In my opinion, Kirk brought a knife to a gunfight, a definite no-no. This round goes to Giannoulias.

So close…

February 10, 2010

So I had a post planned about my favorite Super Bowl ad, but then I saw this video, and I wanted to talk about it:

This video is close to being good, really good.  It’s premise is brilliant, and you can see that the folks who created it really had a good time with it.

So close…. But in the end it falls short. Why?  Two reasons: 1) It’s too darned long.  I get the joke, the joke is funny, I don’t need three minutes of the same joke — it’s a like a Saturday Night Live skit that’s overstayed it’s welcome. I forced myself to get about a 1:30 into it, but after that, I realized they weren’t taking it in new directions or really giving me new information, just rehashing jokes I had already laughed at.  It really needed an editor or someone to say, we should leave the audience wanting more.  It’s just too thrilled with it’s own cleverness.

And, 2) I’ve made this point before, but humor comes from playing the reality of an absurd situation, not from playing the absurdity of it.  The b-roll here tries too hard.  I’m with the video when the “lobbyist” is on camera, but every time we cut to b-roll of him with his “matched’ politician, it loses me, it’s just a little too goofy.
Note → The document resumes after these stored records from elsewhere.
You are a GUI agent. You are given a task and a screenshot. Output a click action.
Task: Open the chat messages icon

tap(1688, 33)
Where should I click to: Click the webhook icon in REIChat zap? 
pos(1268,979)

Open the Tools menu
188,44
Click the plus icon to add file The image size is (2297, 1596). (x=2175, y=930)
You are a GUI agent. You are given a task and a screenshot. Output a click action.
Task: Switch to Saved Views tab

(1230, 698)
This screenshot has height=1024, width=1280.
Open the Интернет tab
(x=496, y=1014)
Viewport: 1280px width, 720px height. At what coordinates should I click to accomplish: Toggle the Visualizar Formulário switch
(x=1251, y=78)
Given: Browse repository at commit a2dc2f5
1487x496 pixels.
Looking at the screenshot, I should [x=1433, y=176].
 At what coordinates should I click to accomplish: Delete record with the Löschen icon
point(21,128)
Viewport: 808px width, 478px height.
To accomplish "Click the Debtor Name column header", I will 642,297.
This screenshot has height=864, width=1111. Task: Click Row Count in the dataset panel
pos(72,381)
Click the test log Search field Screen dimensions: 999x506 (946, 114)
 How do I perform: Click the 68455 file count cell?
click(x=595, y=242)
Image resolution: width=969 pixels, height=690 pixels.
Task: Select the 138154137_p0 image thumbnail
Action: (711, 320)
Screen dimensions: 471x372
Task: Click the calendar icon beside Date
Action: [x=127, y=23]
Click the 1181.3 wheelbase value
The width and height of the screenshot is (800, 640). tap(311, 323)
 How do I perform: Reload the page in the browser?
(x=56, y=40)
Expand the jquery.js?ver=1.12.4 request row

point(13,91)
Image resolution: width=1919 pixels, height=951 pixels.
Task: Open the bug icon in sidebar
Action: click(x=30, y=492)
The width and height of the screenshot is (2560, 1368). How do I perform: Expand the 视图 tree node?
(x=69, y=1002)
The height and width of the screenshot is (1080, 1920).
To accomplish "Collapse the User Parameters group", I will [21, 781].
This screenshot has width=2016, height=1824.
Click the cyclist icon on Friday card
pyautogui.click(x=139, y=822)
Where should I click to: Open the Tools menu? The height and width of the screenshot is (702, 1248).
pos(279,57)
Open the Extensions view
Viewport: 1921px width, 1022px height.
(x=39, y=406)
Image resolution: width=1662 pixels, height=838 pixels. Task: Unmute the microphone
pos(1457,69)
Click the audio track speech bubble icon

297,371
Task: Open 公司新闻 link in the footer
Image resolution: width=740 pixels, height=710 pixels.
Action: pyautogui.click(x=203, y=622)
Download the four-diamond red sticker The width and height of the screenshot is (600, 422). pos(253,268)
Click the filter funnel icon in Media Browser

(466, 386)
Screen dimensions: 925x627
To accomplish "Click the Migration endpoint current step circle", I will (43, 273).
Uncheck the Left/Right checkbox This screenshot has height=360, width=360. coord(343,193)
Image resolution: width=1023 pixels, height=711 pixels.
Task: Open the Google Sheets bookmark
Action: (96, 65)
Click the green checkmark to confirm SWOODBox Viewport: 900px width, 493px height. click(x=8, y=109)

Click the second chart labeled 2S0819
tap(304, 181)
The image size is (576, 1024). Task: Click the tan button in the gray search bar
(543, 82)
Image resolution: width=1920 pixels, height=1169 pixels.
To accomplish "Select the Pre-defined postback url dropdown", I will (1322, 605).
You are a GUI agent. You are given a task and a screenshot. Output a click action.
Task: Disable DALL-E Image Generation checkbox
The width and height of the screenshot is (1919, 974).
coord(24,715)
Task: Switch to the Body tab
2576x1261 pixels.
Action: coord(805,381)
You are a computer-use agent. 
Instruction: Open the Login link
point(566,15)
To use a phrase I’ve used recently, the tone of the b-roll doesn’t match the tone of the sit down section, and it throws me off.

One thing I had to learn as a writer was when to edit myself.  I wanted to get so much into a sentence, a paragraph, a document, so I added that extra line, one more phrase.  Experience has taught me that less is usually more, and sometimes that means sacrificing something you really like to make the whole better.

That’s the problem with this video.  If it was a minute, it would have been hilarious even with the distracting b-roll.  If it had been a minute with better b-roll or no b-roll, it would have been brilliant in execution and concept.  (BTW, it’s not lost on me that this is an attack on Senator Lisa Murkowski, and I like the fact that the attack is so subtle, it helps the attack to “stick” in my mind.)  But, as this video stands now it’s clever, and so close, but ultimately falls short.